-- Page excerpt --
** BEGIN **

How can we like or want to follow a person like this?

----------


## King's_Gambit

> Okay, now I officially read the second issue of this comic and... it's pretty meh.  There's not much in the way of likeable characters in this story and not much really happens. I did an old fashion reaction shot to it instead of a regular review (find it here).
> 
> I think what my main problem with the book isn't that people have missed.  It's the main character of Laura.  She's a fangirl and that's all there is to it.  She loves and adores her gods' music to the point where she seems like she's going to climax to it.  However, what else is there to her?  We don't know much about her family life, her personality, or such.  The only thing we really know about her is how she feels about music and how she obsesses over it.  Nothing else matters to this girl and she doesn't give a crap about the rest of the world either.  She's almost unbalanced and disturbed in a way.  
> 
> 
> 
> How can we like or want to follow a person like this?


I think part of the problem you're having here is that Gillen, in structuring the series, has said that he was heavily influenced by Hickman's recent work.  So I'm not surprised to see you also bring up East of West for its "pretentiousness" or whatever in discussing the book.

Certainly, I think Gillen's being influenced by Hickman may also explain the slow pace and characterization.  A methodical pace and sparing characterization have, for better or for worse, often been hallmarks of Hickman's work.

** END **

Pointing data for screenshots:
** BEGIN **

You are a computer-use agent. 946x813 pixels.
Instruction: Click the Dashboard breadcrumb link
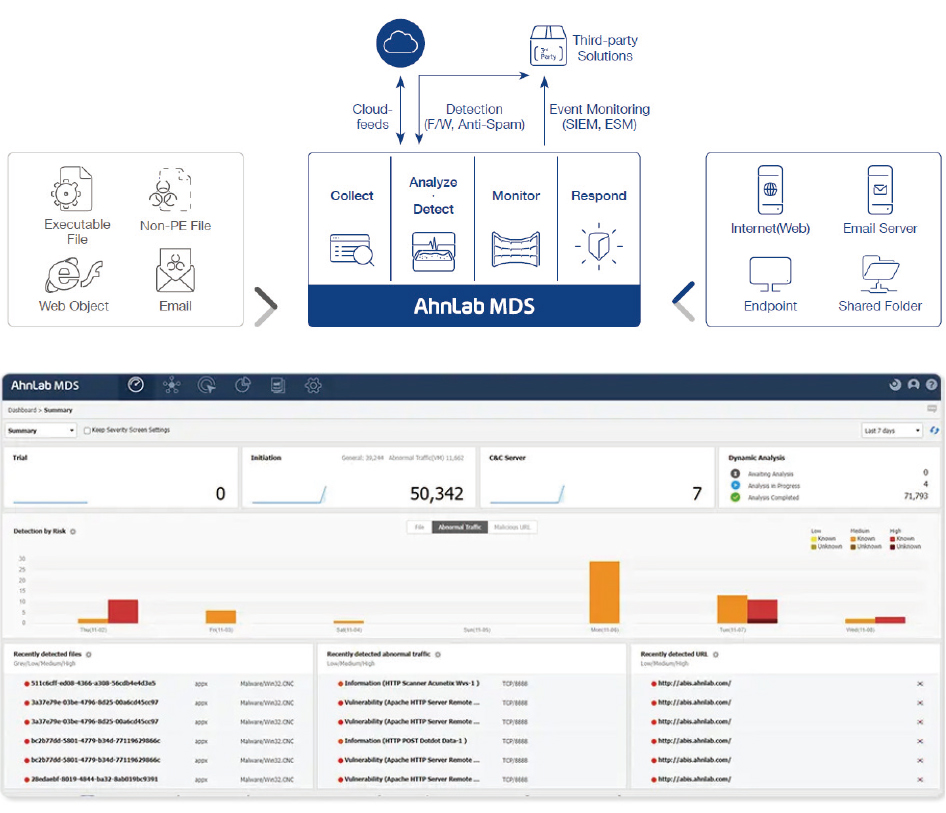[x=19, y=410]
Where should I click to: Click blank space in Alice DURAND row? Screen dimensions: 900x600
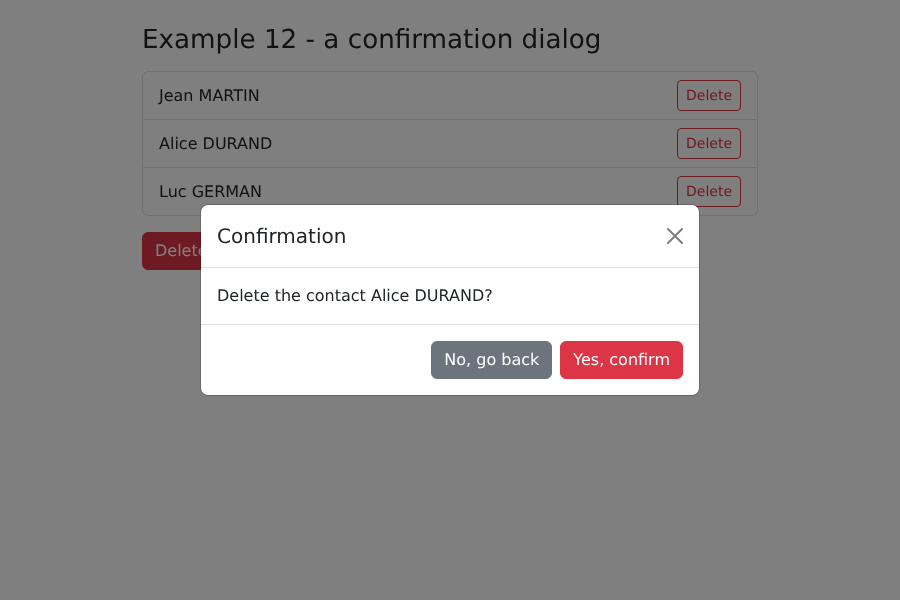474,144
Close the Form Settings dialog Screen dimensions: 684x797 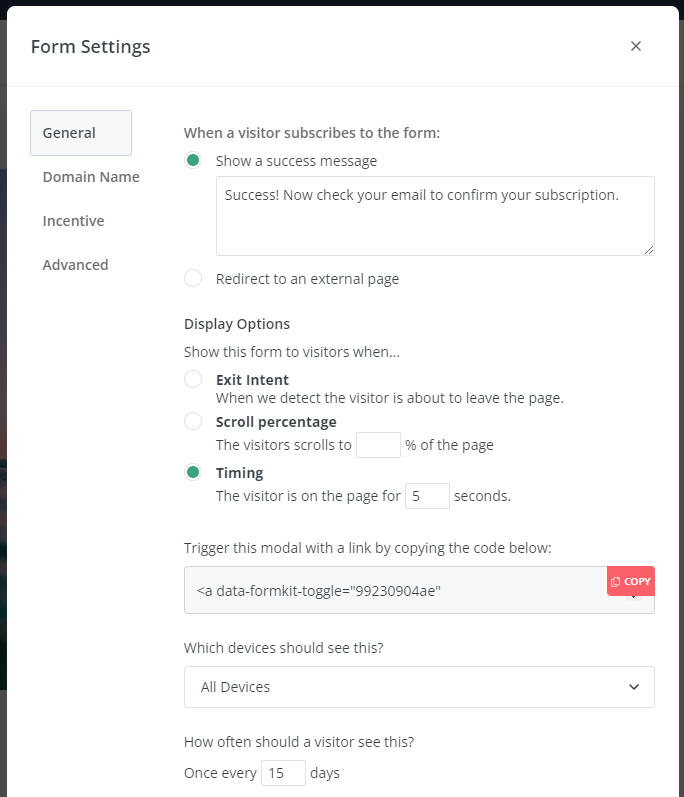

** END **

-- What you have to do --
From the comic discussion, extract the passage between "I think part" and "of Hickman's work.", inclusive.

-- Task answer --
I think part of the problem you're having here is that Gillen, in structuring the series, has said that he was heavily influenced by Hickman's recent work.  So I'm not surprised to see you also bring up East of West for its "pretentiousness" or whatever in discussing the book.

Certainly, I think Gillen's being influenced by Hickman may also explain the slow pace and characterization.  A methodical pace and sparing characterization have, for better or for worse, often been hallmarks of Hickman's work.